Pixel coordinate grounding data
· · · ·
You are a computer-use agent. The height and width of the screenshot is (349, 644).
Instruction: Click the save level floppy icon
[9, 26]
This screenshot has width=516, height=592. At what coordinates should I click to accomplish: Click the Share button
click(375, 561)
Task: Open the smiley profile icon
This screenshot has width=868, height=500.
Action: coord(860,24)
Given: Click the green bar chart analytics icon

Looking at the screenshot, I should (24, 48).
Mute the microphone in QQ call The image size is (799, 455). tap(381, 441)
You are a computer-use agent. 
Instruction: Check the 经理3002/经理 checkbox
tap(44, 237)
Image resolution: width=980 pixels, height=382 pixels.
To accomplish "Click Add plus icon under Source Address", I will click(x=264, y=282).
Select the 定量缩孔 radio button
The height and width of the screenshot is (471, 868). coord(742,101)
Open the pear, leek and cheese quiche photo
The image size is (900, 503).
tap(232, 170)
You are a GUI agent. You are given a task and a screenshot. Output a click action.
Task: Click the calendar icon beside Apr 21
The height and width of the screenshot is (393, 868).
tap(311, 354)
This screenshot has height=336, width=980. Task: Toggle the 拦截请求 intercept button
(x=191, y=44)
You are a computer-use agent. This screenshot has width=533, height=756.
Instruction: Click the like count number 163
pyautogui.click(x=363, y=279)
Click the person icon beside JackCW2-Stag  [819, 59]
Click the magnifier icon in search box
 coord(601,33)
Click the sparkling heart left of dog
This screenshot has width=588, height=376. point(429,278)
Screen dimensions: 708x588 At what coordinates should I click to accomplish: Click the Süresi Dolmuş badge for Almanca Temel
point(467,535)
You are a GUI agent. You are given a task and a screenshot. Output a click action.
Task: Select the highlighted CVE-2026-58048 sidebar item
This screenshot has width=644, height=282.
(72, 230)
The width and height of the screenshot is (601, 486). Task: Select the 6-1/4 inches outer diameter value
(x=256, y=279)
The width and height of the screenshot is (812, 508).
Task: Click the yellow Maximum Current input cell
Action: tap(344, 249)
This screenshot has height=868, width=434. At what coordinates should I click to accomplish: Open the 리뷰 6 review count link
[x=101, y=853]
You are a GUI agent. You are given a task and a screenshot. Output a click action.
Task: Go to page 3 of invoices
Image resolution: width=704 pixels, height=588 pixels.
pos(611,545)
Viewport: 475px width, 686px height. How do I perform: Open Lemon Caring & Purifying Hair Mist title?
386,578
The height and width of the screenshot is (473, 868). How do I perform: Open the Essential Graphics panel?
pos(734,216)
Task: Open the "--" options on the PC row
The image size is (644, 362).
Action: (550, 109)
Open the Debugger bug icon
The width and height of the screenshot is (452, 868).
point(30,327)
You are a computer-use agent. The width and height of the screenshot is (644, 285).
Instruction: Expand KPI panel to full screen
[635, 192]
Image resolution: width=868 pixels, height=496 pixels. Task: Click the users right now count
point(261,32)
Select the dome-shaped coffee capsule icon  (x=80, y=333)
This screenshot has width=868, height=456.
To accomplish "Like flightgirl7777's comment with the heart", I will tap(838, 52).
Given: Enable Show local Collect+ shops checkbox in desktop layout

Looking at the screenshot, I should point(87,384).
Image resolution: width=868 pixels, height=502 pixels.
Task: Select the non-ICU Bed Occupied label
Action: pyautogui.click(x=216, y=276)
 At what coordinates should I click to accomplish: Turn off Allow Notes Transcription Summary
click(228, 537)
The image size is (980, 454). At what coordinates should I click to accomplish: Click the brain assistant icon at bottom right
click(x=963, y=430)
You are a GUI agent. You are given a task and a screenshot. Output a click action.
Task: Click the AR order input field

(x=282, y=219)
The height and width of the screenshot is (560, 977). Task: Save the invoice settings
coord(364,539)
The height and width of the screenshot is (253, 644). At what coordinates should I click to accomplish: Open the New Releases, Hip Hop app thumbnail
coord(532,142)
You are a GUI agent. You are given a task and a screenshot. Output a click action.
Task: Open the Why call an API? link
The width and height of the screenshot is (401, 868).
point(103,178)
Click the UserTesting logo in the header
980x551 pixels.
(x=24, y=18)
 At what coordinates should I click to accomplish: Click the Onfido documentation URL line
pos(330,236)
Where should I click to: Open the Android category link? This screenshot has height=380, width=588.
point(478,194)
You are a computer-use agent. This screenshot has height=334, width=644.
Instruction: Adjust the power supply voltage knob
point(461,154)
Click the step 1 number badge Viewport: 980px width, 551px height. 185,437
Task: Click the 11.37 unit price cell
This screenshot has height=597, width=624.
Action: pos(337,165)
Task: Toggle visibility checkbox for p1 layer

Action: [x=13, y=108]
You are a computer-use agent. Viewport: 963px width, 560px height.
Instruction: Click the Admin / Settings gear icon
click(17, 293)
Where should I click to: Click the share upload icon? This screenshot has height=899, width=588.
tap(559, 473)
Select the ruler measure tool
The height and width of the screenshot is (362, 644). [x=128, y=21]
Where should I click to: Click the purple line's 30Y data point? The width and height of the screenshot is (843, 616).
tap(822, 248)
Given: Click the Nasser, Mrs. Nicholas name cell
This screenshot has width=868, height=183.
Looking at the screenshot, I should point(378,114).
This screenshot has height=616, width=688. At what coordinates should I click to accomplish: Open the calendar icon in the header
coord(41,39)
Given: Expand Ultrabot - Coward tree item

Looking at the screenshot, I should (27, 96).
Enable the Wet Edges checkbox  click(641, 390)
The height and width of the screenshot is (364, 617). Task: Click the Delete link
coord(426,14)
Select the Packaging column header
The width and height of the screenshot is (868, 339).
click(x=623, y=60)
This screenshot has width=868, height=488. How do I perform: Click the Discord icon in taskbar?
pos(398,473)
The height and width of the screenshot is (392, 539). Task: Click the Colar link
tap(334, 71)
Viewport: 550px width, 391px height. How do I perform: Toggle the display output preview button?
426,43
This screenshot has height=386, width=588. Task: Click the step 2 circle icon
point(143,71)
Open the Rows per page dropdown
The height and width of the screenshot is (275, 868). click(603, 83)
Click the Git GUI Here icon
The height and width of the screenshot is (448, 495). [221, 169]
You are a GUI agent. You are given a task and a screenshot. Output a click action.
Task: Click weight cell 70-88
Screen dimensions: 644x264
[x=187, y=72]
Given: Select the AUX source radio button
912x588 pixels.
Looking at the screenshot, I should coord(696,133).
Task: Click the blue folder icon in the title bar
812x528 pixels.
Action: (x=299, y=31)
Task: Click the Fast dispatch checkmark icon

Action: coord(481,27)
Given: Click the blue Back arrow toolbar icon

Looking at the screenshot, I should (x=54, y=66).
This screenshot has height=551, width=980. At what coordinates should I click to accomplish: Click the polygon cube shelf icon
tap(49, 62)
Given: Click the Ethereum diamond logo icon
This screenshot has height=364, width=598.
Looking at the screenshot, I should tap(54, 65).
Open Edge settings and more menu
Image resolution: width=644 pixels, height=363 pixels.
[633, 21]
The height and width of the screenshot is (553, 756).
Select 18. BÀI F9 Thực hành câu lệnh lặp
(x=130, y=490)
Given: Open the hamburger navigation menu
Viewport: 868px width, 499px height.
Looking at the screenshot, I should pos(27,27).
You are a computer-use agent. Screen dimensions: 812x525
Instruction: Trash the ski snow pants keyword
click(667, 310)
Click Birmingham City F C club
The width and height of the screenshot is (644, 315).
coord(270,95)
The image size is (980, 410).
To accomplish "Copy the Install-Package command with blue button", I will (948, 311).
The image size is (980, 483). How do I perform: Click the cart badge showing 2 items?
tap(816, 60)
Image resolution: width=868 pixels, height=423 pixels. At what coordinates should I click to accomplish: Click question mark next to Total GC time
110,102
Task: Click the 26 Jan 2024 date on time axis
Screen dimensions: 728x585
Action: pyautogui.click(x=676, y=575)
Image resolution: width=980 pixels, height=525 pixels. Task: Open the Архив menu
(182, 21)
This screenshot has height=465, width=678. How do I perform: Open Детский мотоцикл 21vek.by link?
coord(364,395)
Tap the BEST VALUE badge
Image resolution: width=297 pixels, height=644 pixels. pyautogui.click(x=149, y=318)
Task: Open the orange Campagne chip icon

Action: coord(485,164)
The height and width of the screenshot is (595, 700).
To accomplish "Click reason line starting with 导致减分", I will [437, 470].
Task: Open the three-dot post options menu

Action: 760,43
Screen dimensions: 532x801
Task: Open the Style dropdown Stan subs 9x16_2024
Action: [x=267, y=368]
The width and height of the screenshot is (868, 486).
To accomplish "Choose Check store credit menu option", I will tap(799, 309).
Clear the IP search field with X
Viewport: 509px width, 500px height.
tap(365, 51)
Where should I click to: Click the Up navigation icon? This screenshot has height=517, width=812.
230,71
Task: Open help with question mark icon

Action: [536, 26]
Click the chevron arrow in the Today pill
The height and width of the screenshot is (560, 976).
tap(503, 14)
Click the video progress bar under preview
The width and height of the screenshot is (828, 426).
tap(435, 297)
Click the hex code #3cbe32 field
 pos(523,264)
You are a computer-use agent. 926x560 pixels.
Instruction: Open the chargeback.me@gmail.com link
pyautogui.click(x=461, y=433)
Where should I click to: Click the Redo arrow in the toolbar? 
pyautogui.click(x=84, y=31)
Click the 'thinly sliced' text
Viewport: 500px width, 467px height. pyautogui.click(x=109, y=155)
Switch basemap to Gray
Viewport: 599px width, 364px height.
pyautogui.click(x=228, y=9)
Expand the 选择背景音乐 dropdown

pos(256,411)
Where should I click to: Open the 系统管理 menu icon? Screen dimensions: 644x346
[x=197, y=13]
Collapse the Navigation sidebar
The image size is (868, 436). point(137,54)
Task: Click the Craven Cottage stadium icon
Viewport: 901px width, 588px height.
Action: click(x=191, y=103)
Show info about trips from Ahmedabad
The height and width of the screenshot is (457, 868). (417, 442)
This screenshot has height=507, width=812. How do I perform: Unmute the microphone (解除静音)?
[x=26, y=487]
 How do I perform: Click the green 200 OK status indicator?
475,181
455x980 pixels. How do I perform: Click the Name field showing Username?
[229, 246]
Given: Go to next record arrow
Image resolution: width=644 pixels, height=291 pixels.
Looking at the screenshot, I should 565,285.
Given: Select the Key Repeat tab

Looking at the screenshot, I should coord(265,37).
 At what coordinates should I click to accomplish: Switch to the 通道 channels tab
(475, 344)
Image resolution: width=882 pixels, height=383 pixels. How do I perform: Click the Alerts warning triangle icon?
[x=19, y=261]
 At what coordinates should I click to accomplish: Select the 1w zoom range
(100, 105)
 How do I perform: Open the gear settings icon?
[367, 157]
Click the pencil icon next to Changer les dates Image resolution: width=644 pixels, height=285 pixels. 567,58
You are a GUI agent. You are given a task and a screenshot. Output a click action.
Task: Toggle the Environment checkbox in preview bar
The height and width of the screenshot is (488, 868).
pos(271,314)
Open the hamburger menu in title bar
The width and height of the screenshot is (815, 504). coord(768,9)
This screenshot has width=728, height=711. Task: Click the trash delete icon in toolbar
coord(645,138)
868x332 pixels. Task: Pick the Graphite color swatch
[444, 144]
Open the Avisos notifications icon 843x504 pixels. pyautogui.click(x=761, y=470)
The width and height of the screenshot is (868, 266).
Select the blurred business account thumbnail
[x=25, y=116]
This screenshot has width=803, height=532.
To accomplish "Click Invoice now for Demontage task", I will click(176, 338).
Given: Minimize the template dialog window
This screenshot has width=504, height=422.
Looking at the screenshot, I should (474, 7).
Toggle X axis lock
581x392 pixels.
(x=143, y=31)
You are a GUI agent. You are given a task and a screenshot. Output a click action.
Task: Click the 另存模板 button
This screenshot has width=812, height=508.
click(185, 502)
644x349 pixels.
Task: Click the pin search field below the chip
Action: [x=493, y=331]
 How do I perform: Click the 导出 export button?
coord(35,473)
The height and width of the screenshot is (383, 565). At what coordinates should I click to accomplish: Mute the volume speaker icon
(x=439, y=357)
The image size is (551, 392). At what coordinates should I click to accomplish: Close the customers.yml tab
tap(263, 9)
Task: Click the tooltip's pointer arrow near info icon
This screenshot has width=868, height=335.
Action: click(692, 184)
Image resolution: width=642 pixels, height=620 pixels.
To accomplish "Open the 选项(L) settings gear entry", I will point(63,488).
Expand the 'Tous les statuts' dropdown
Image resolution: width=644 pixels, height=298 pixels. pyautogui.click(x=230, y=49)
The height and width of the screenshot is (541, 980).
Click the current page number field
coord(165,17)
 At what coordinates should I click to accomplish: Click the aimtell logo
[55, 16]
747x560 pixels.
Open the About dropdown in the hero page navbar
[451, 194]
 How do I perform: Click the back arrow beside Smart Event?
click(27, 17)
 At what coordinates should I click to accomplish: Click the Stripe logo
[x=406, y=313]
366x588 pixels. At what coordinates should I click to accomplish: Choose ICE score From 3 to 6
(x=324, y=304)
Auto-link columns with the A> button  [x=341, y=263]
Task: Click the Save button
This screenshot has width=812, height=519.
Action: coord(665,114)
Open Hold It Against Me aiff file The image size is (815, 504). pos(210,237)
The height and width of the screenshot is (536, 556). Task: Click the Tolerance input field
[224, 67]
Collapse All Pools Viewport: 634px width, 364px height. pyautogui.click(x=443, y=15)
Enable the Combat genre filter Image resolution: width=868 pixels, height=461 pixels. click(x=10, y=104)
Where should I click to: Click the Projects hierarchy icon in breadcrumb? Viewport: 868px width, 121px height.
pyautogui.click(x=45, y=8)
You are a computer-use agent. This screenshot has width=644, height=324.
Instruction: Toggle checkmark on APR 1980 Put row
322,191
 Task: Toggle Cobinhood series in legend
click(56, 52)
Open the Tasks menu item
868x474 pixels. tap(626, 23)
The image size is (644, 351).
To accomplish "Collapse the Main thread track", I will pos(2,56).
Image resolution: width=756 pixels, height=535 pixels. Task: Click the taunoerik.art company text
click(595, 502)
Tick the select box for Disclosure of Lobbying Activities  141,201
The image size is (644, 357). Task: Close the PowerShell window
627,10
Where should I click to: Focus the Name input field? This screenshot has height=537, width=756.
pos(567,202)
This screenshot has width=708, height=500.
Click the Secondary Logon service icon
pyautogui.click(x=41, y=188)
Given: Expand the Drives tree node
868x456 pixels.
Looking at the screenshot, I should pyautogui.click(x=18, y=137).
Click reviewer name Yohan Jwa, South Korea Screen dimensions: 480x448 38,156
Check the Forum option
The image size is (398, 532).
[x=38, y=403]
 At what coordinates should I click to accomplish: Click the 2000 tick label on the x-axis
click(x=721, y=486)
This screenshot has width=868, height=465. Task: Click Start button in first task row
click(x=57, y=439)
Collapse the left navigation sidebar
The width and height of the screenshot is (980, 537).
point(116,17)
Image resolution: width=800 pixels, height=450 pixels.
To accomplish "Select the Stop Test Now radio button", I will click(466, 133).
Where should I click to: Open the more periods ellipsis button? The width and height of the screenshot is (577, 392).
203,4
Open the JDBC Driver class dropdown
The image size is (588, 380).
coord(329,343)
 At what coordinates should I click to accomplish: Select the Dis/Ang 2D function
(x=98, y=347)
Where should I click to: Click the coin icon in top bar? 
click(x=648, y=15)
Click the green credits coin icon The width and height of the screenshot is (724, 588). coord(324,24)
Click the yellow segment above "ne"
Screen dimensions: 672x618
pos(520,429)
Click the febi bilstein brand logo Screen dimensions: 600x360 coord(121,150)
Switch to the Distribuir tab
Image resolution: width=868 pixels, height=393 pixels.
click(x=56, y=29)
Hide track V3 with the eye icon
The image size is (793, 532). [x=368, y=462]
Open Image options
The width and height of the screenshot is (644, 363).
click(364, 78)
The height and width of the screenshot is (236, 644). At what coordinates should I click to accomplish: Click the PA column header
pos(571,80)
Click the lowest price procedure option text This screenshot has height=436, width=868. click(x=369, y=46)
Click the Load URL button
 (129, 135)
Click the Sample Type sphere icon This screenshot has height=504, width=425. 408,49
· · · ·
*Directions*
The lines to show are those in the data above that include "price".

*Finished task*
Task: Click the 11.37 unit price cell
Click the lowest price procedure option text This screenshot has height=436, width=868. click(x=369, y=46)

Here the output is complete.